» Available records:

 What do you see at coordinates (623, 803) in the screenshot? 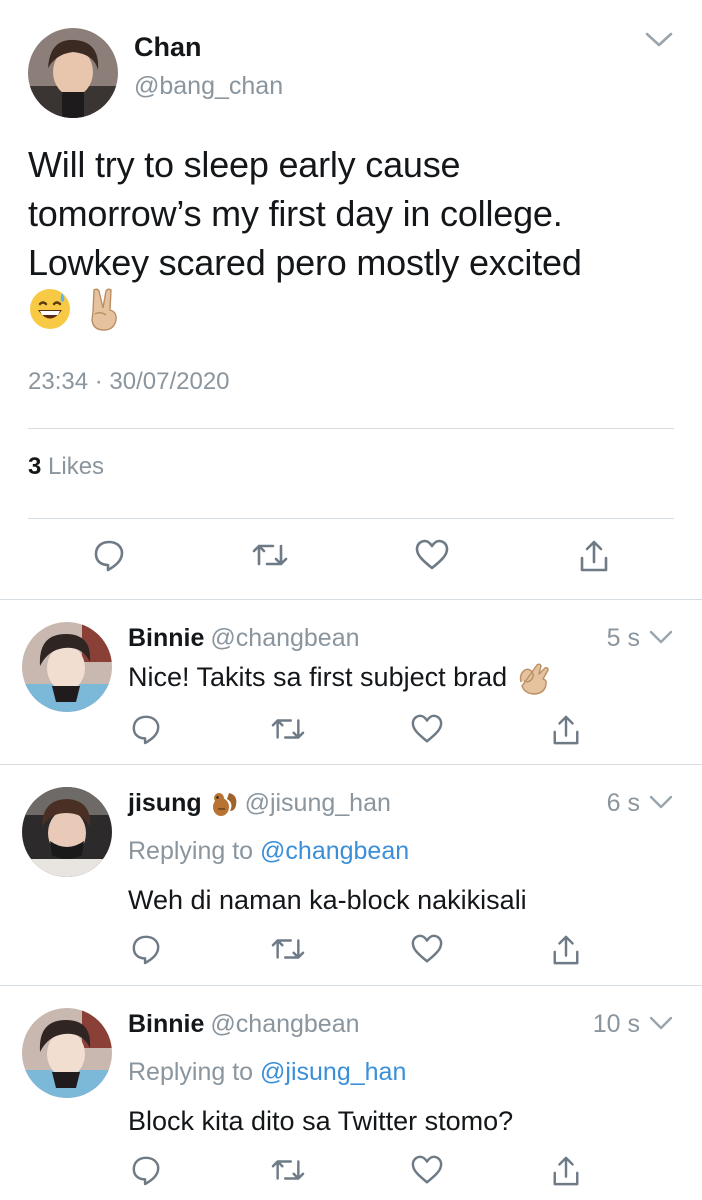
I see `reply-time: 6 s` at bounding box center [623, 803].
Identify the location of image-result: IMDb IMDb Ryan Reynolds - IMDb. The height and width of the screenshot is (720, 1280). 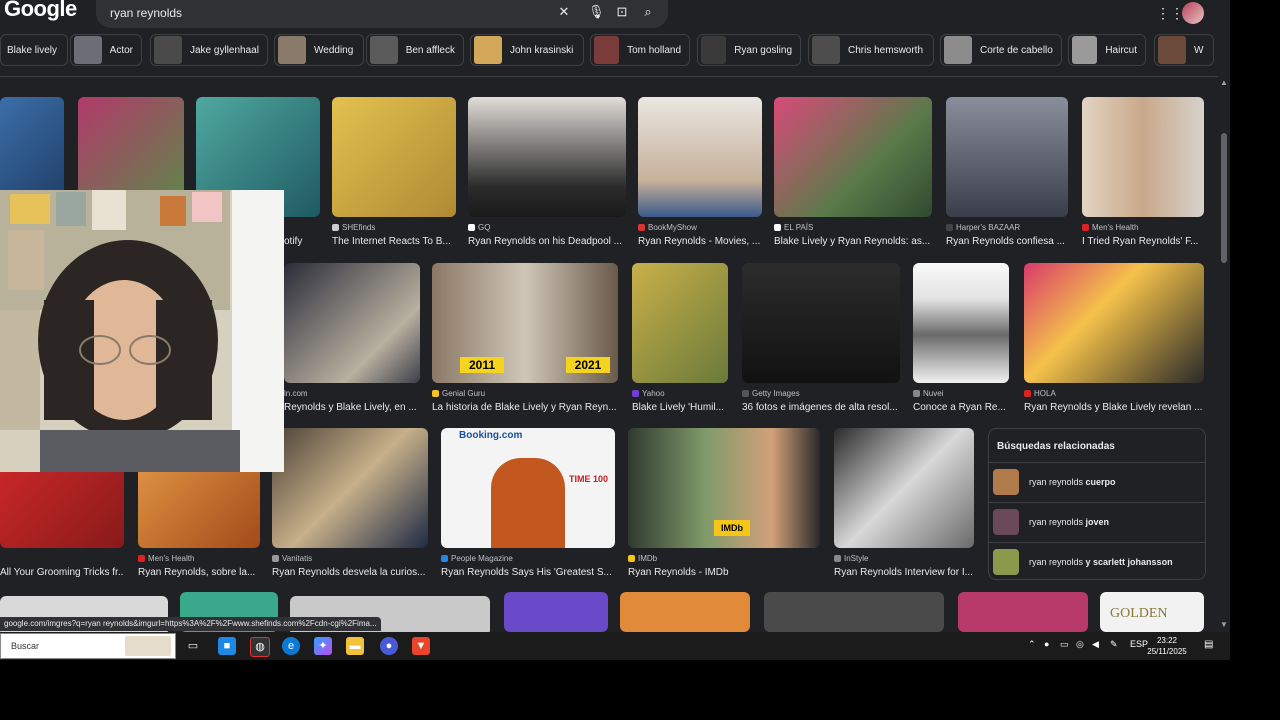
(725, 504).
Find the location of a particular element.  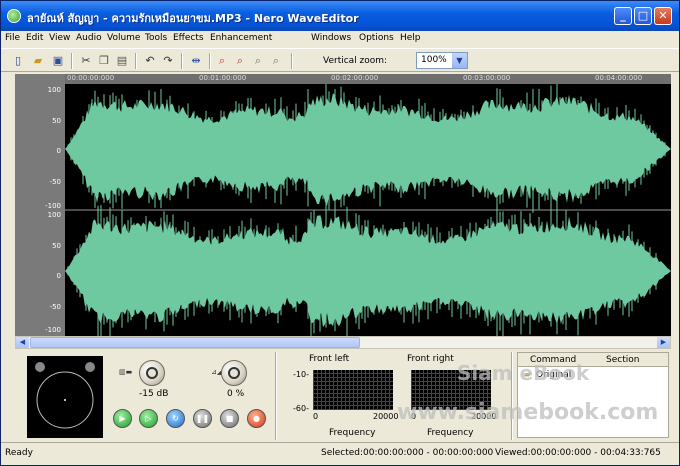

save-icon: ▣ is located at coordinates (58, 61).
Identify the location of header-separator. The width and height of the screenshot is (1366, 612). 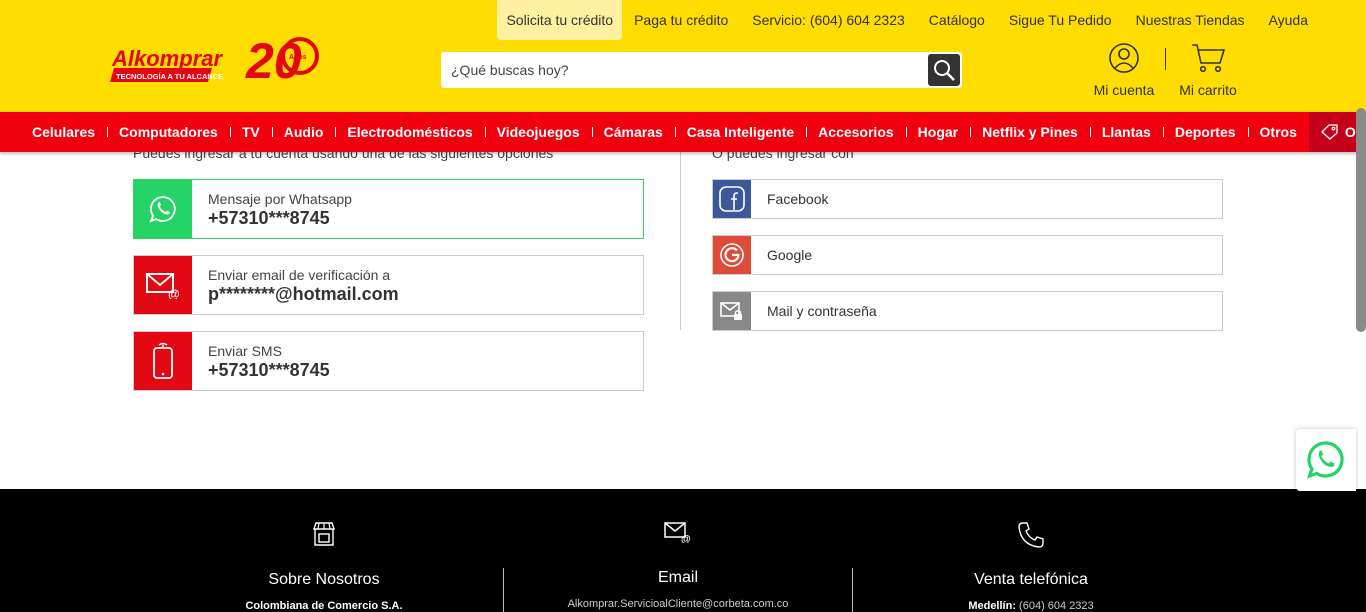
(1166, 59).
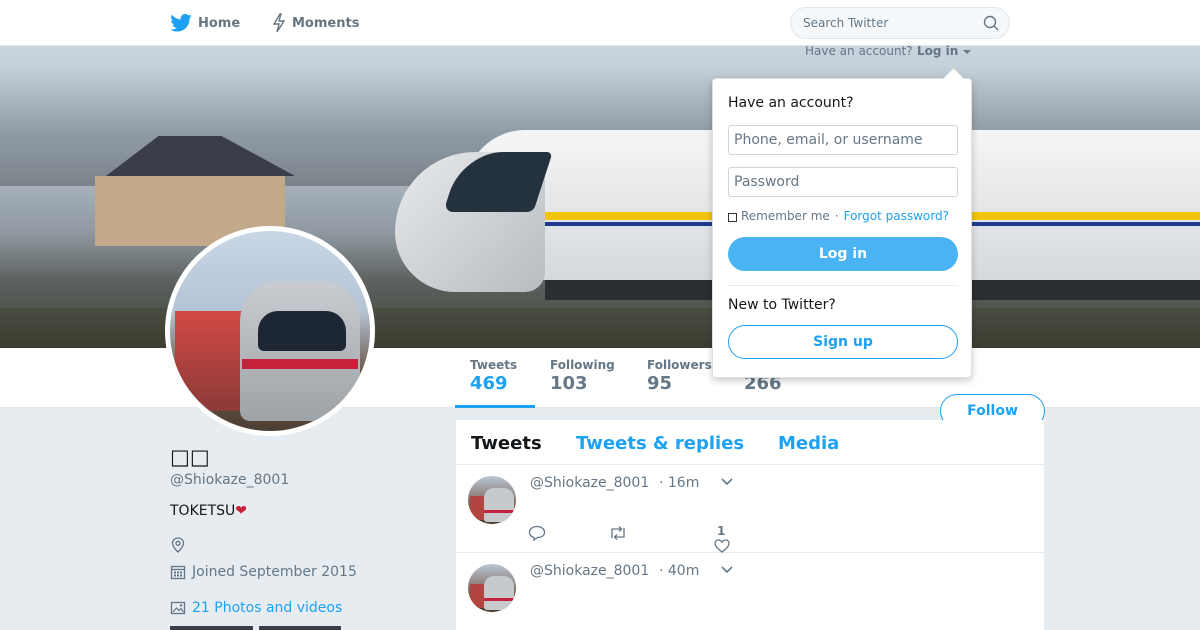 This screenshot has height=630, width=1200. Describe the element at coordinates (209, 511) in the screenshot. I see `profile-bio: TOKETSU❤` at that location.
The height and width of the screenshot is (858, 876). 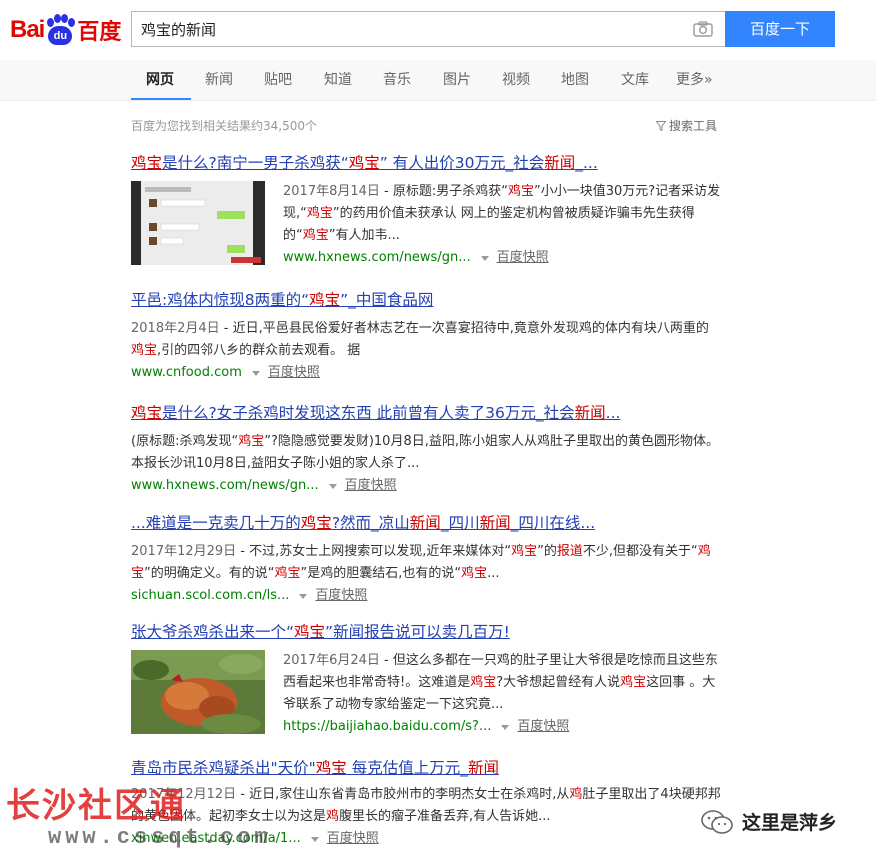 What do you see at coordinates (403, 794) in the screenshot?
I see `text-segment: - 近日,家住山东省青岛市胶州市的李明杰女士在杀鸡时,从` at bounding box center [403, 794].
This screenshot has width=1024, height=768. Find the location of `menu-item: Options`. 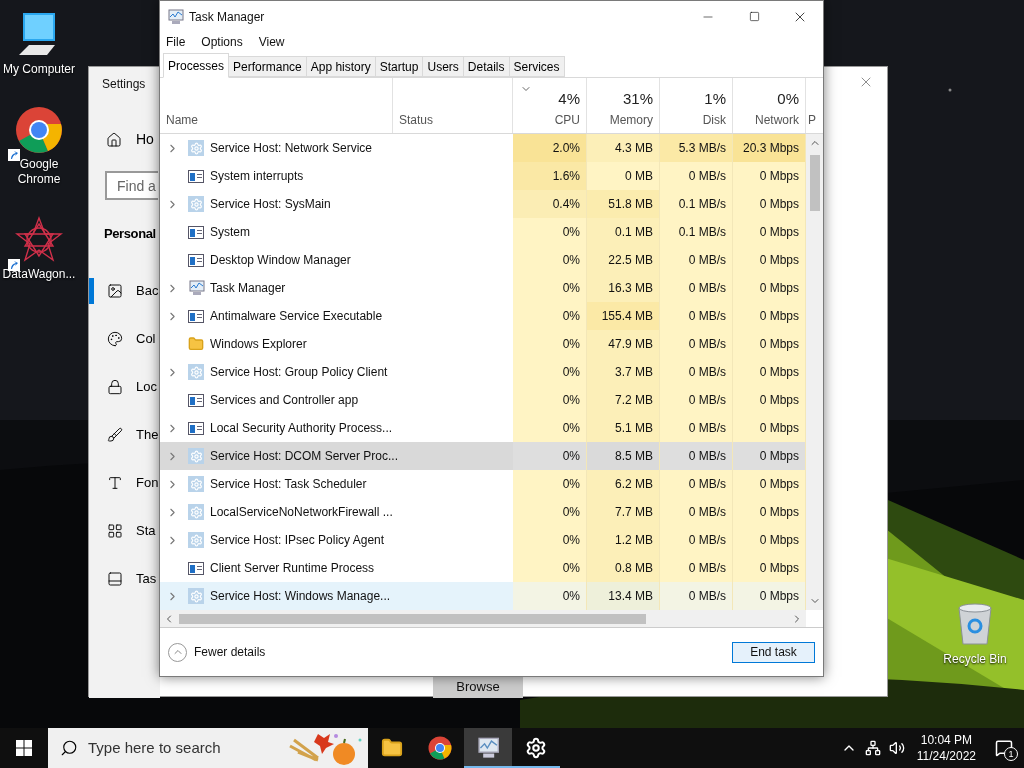

menu-item: Options is located at coordinates (222, 42).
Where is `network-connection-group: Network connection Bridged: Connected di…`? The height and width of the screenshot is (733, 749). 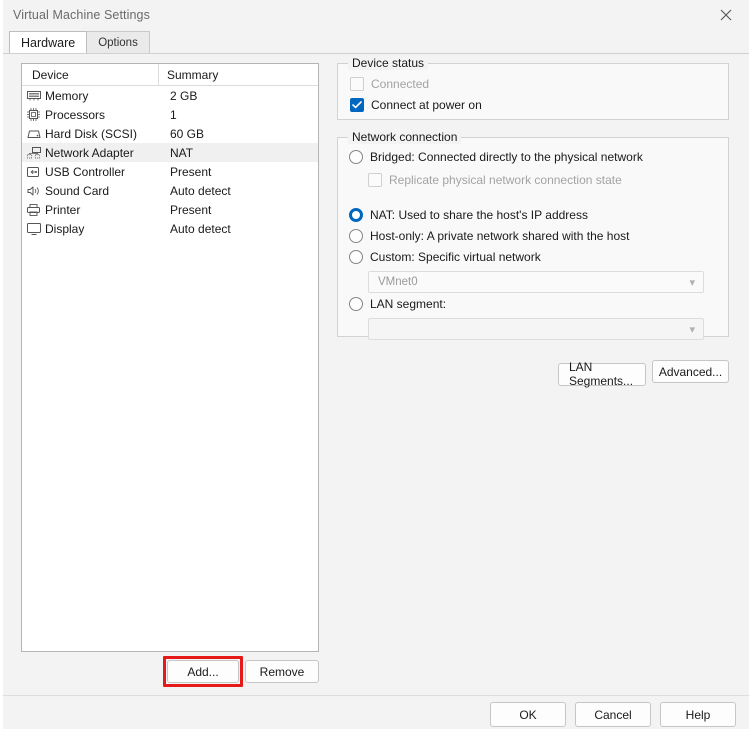
network-connection-group: Network connection Bridged: Connected di… is located at coordinates (533, 235).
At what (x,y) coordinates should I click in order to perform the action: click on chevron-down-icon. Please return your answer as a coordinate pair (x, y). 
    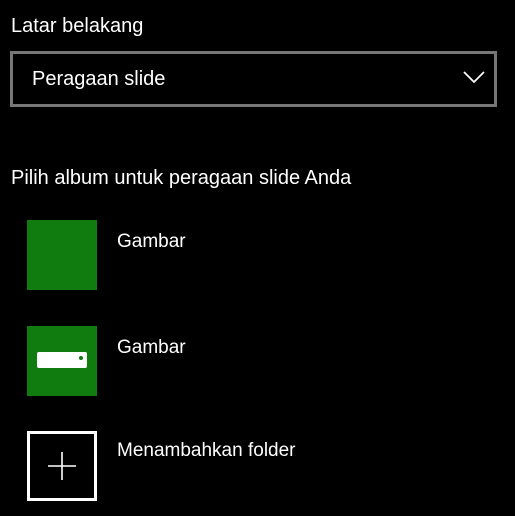
    Looking at the image, I should click on (474, 78).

» Exercise requirements: Rewrite the rows from the line containing "Identify the location of image-result: IMDb" through the line containing "This screenshot has height=630, width=1200.", inclusive, changing "header-separator" to "divider-line" and keeping everything else the same. Leave the pictures out.

» Output of the task:
Identify the location of image-result: IMDb IMDb Ryan Reynolds - IMDb. The height and width of the screenshot is (720, 1280). 
(725, 504).
Find the location of a particular element.  

save-icon: ▣ is located at coordinates (58, 61).
Identify the location of divider-line. The width and height of the screenshot is (1366, 612). 
(1166, 59).
 This screenshot has height=630, width=1200. Describe the element at coordinates (209, 511) in the screenshot. I see `profile-bio: TOKETSU❤` at that location.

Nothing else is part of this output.